Periódico Contraparte, 25 de marzo de 2025

El tribunal que lleva el explosivo caso «Golpe I» ha lanzado un bombazo político al citar como testigos a tres de los personajes más poderosos de la historia reciente de Bolivia: el expresidente Evo Morales, el exmandatario Luis Arce y el exvicepresidente Álvaro García Linera. Según resoluciones judiciales a las que tuvo acceso Contraparte, los tres líderes están obligados a declarar en las próximas semanas, bajo la advertencia de que podrían ser aprehendidos si no comparecen. El caso, que investiga supuestas acciones golpistas durante la crisis política de 2019, ha vuelto a encender los ánimos en un país que no logra superar sus divisiones. «Es una jugada peligrosa que puede interpretarse como persecución política», denunció un legislador del MAS, mientras que sectores opositores celebran la medida como un paso hacia la justicia.

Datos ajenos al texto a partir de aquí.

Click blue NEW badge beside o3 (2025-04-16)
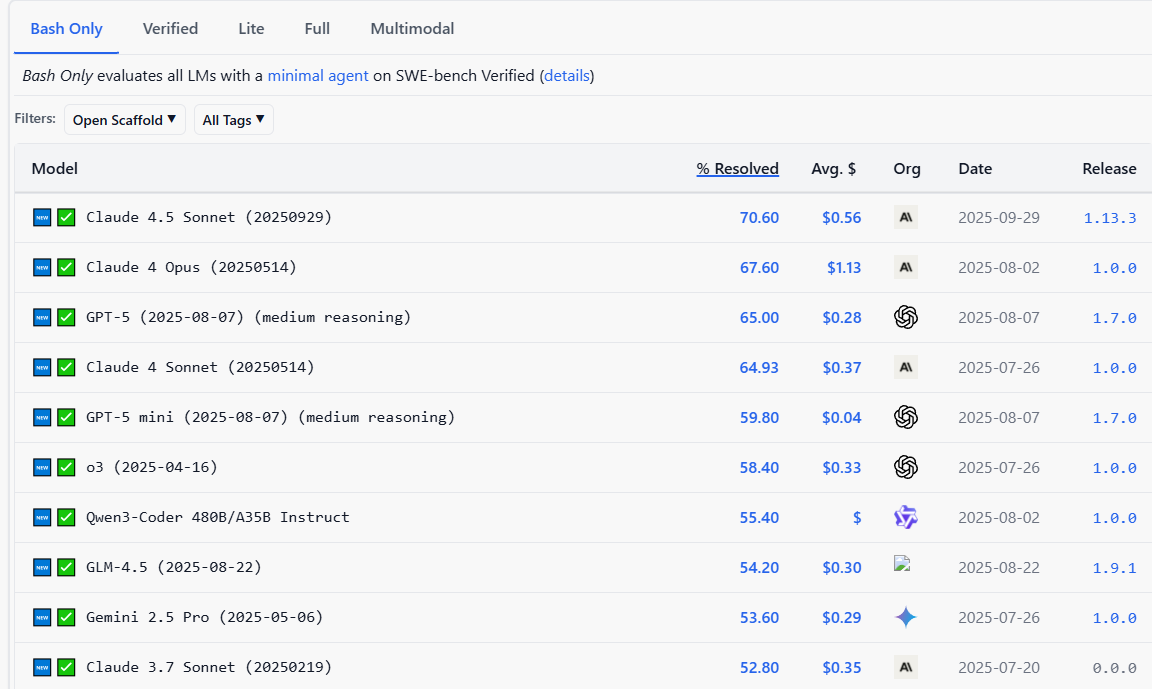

Fuentes cercanas al Palacio de Justicia revelaron que el juez a cargo del proceso ha ordenado notificaciones formales a los exmandatarios, quienes hasta ahora no han emitido declaraciones públicas al respecto. Sin embargo, en círculos políticos ya se especula con posibles estrategias legales para evitar su comparecencia, incluyendo recursos de amparo. «Si no vienen voluntariamente, la ley permite su conducción coercitiva», advirtió un fiscal vinculado al caso, en un mensaje que muchos interpretan como una advertencia directa. El escenario se complica para Morales, Arce y García Linera, pues sus testimonios podrían reabrir heridas de un período aún doloroso para Bolivia. Mientras tanto, las redes sociales estallan con teorías: ¿Se trata de una investigación genuina o de una cortina de humo para distraer de la crisis económica? Lo único claro es que, en este nuevo capítulo de la eterna pugna boliviana, nadie sale ileso.